I'm extremely dissatisfied after translating a program from Python to Julia:

  • for small/very small inputs, Python is faster
  • for medium inputs, Julia is faster (but not that much)
  • for big inputs, Python is faster

I think the reason is that I don't understand how memory allocation works (autodidact here, no CS background). I would post my code here but it is too long and too specific and it would not be beneficial for anybody but me. Therefore I made some experiments and now I have some questions.

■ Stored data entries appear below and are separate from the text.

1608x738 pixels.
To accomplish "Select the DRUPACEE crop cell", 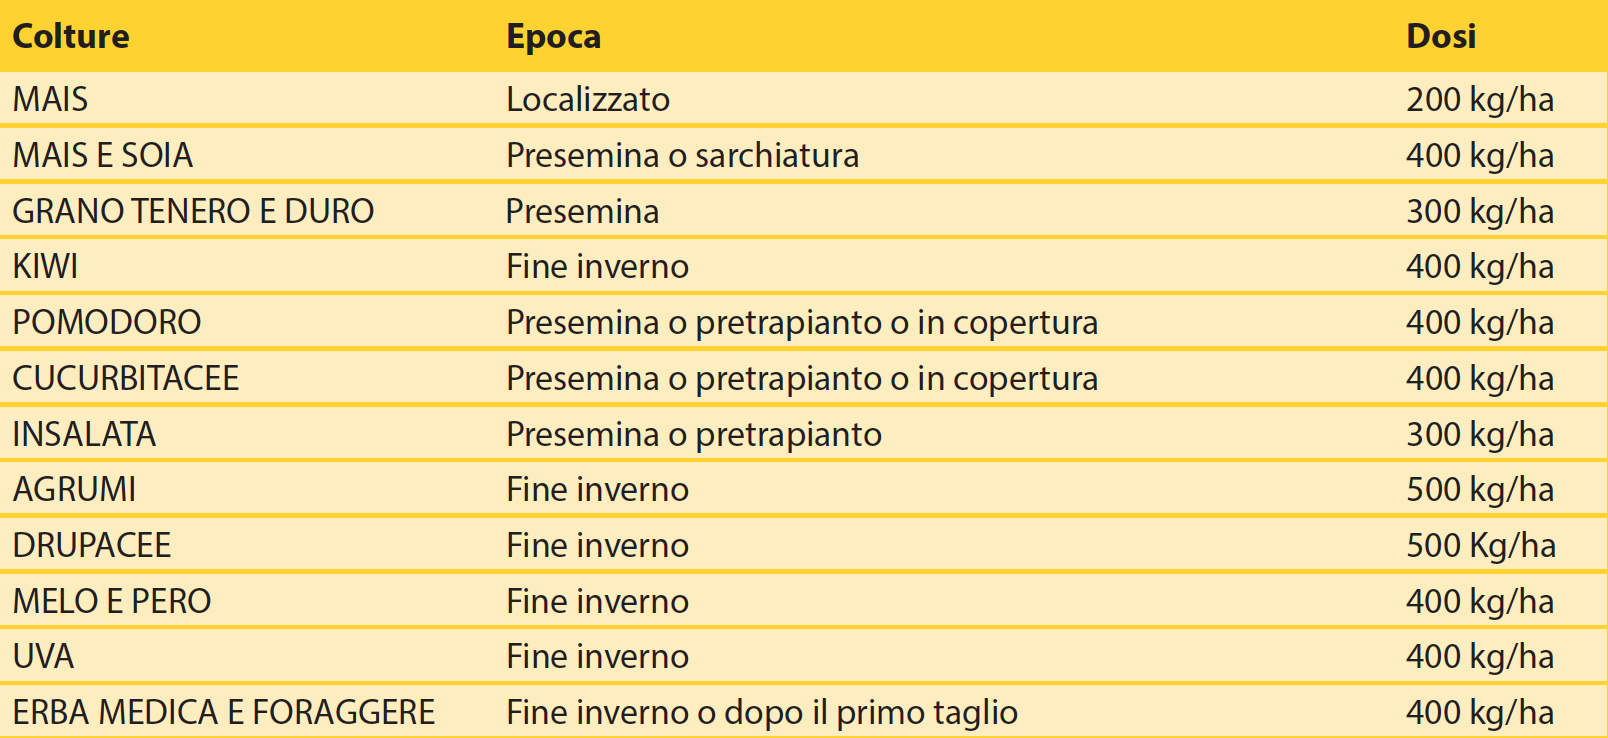I will pyautogui.click(x=92, y=545).
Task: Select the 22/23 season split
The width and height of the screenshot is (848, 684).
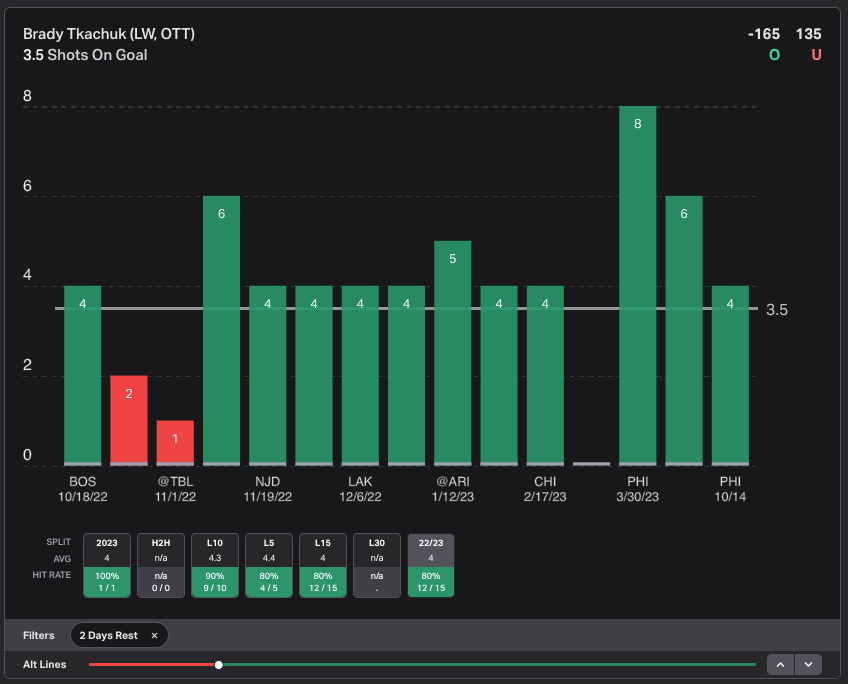Action: point(431,565)
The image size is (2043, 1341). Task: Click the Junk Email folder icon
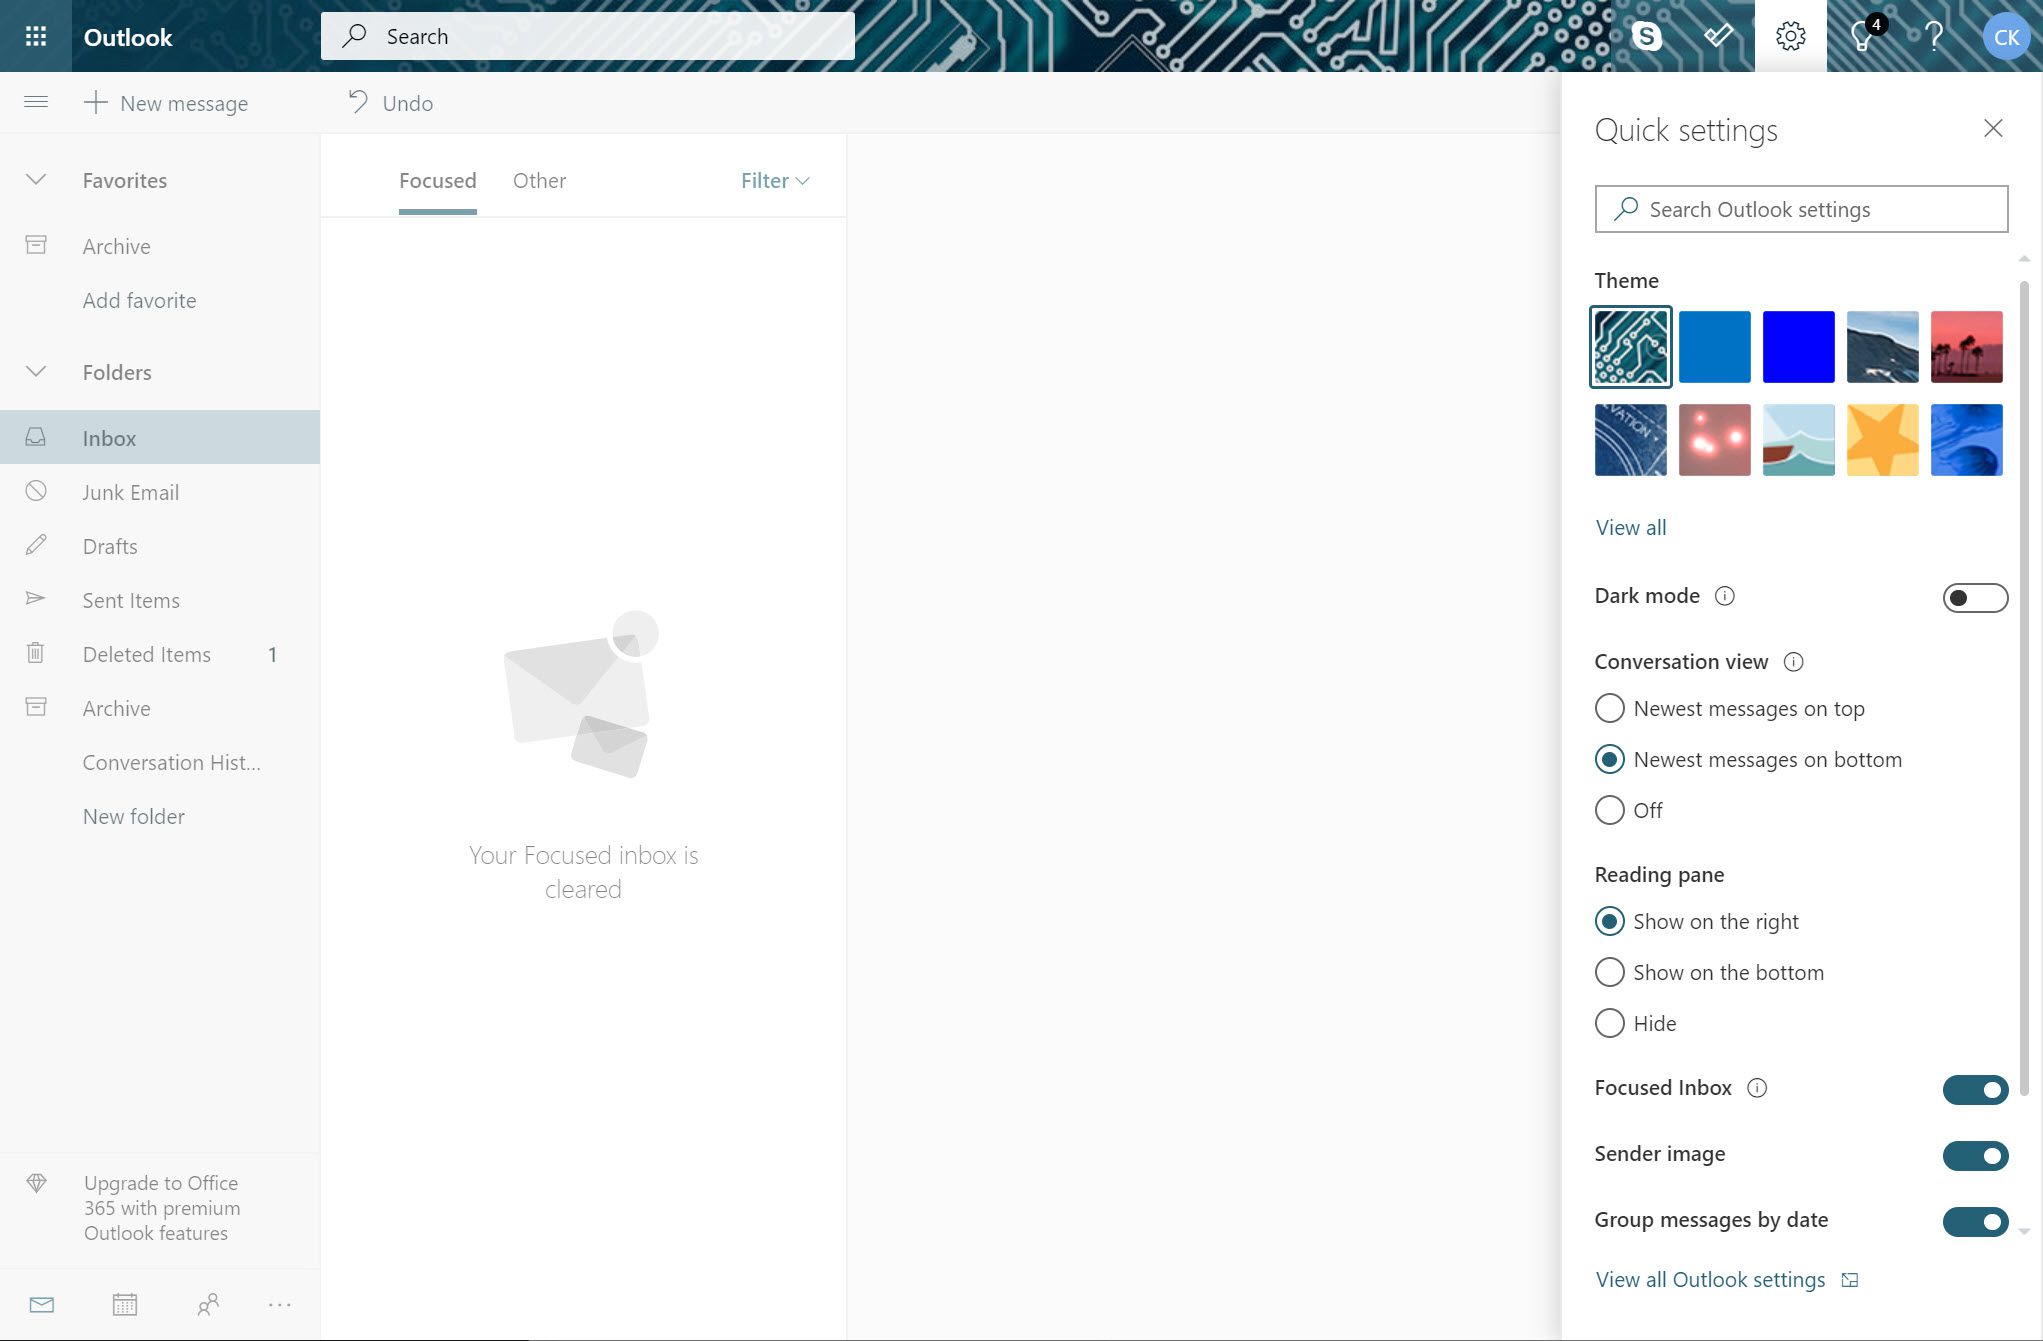click(x=37, y=491)
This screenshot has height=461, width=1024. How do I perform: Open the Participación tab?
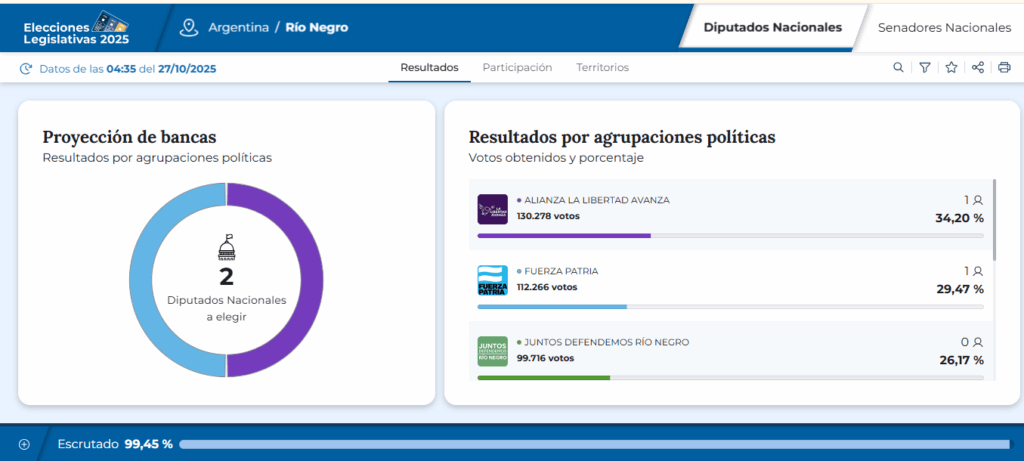[517, 68]
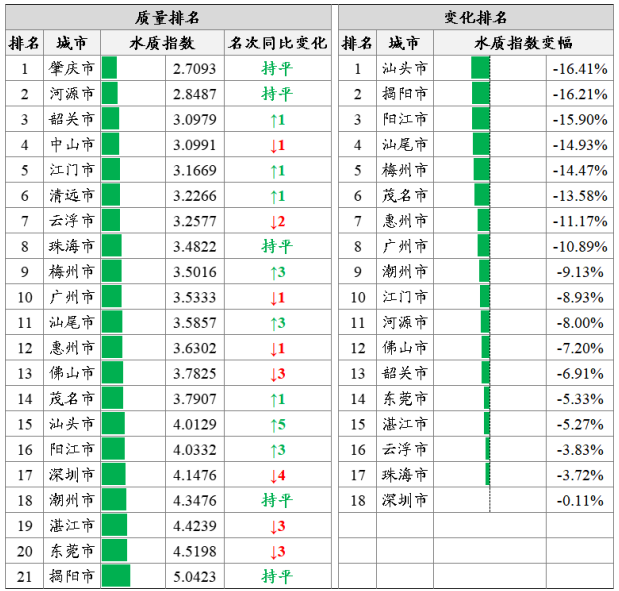
Task: Select the -0.11% change value
Action: pyautogui.click(x=581, y=499)
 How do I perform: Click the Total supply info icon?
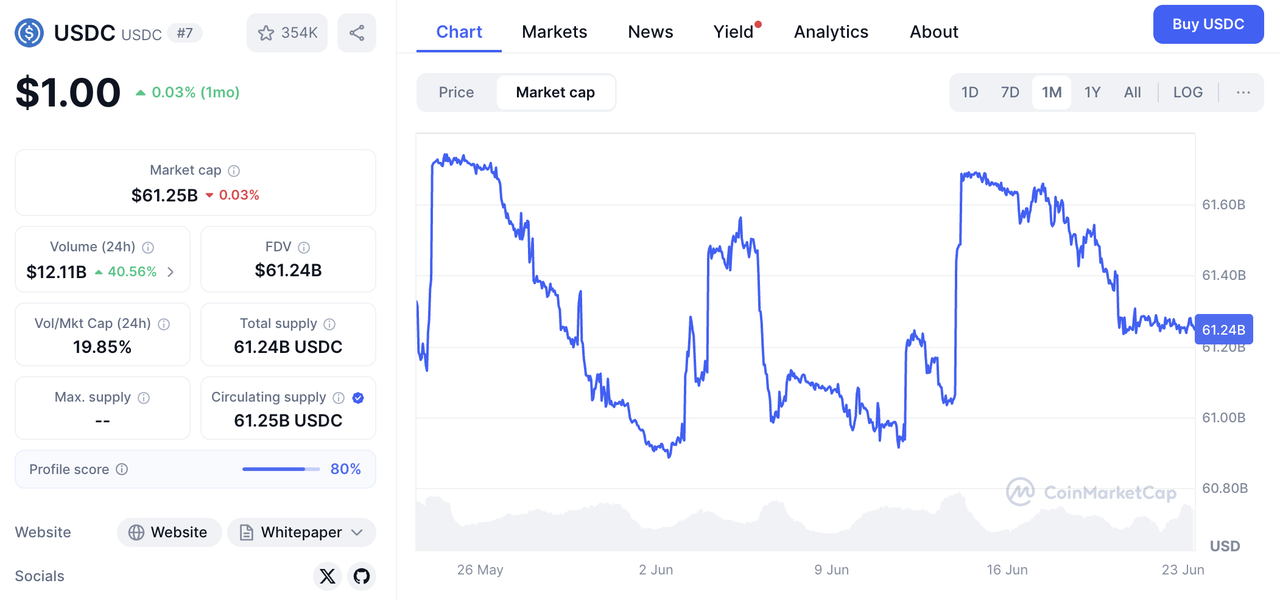pyautogui.click(x=329, y=324)
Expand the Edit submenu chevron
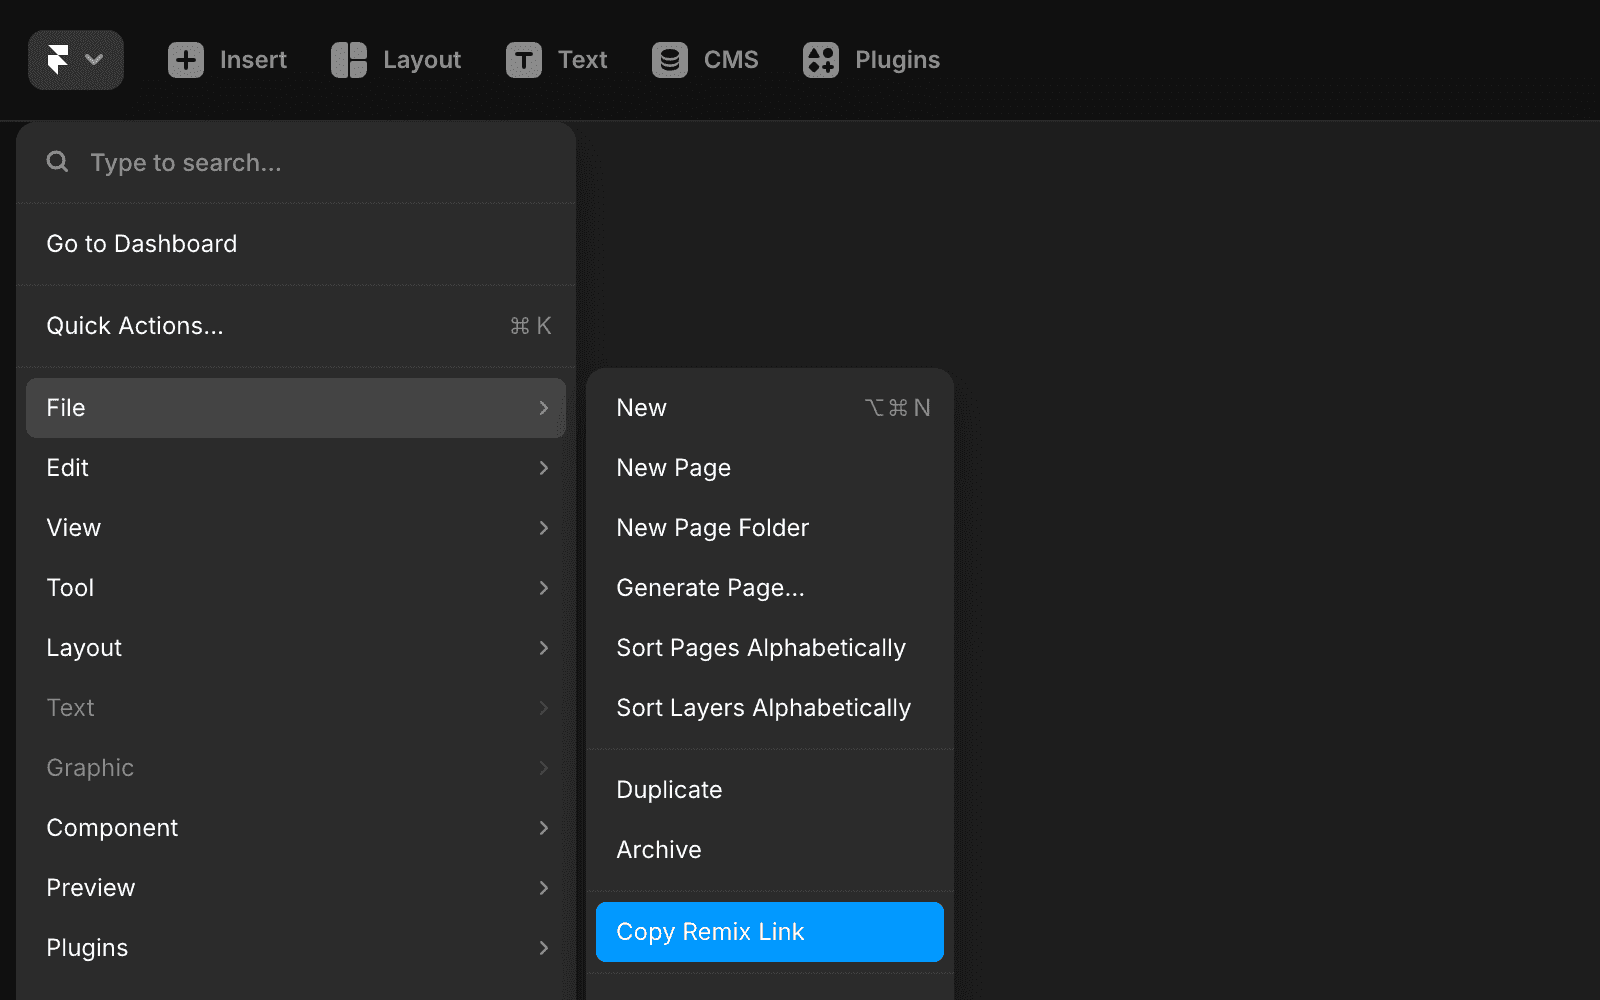 coord(544,468)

Consider this simple script.jl:

function main()
    @time begin
        a = [1,2,3]
    end
end
main()

When I run it I get:

$ julia script.jl
  0.000004 seconds (1 allocation: 96 bytes)

1. Why 96 bytes? When I set a = [] I get 64 bytes (why does an empty array weight so much?). 96 bytes - 64 bytes = 32 bytes. But a is an Array{Int64,1}. 3 * 64 bits = 3 * 8 bytes = 24 bytes != 32 bytes.

2. Why do I get 96 bytes even if I set a = [1,2,3,4]?

3. Why do I get 937.500 KB when I run this:

function main()
    @time begin
        for _ in 1:10000
            a = [1,2,3]
        end
    end
end
main()

and not 960.000 KB?

4. Why is, for instance, filter() so inefficient? Take a look at this:

check(n::Int64) = n % 2 == 0

function main()
    @time begin
        for _ in 1:1000
            a = [1,2,3]
            b = []
            for x in a
                check(x) && push!(b,x)
            end
            a = b
        end
    end
end
main()
$ julia script.jl
  0.000177 seconds (3.00 k allocations: 203.125 KB)

instead:

check(n::Int64) = n % 2 == 0

function main()
    @time begin
        for _ in 1:1000
            a = [1,2,3]
            a = filter(check,a)
        end
    end
end
main()

$ julia script.jl
  0.002029 seconds (3.43 k allocations: 225.339 KB)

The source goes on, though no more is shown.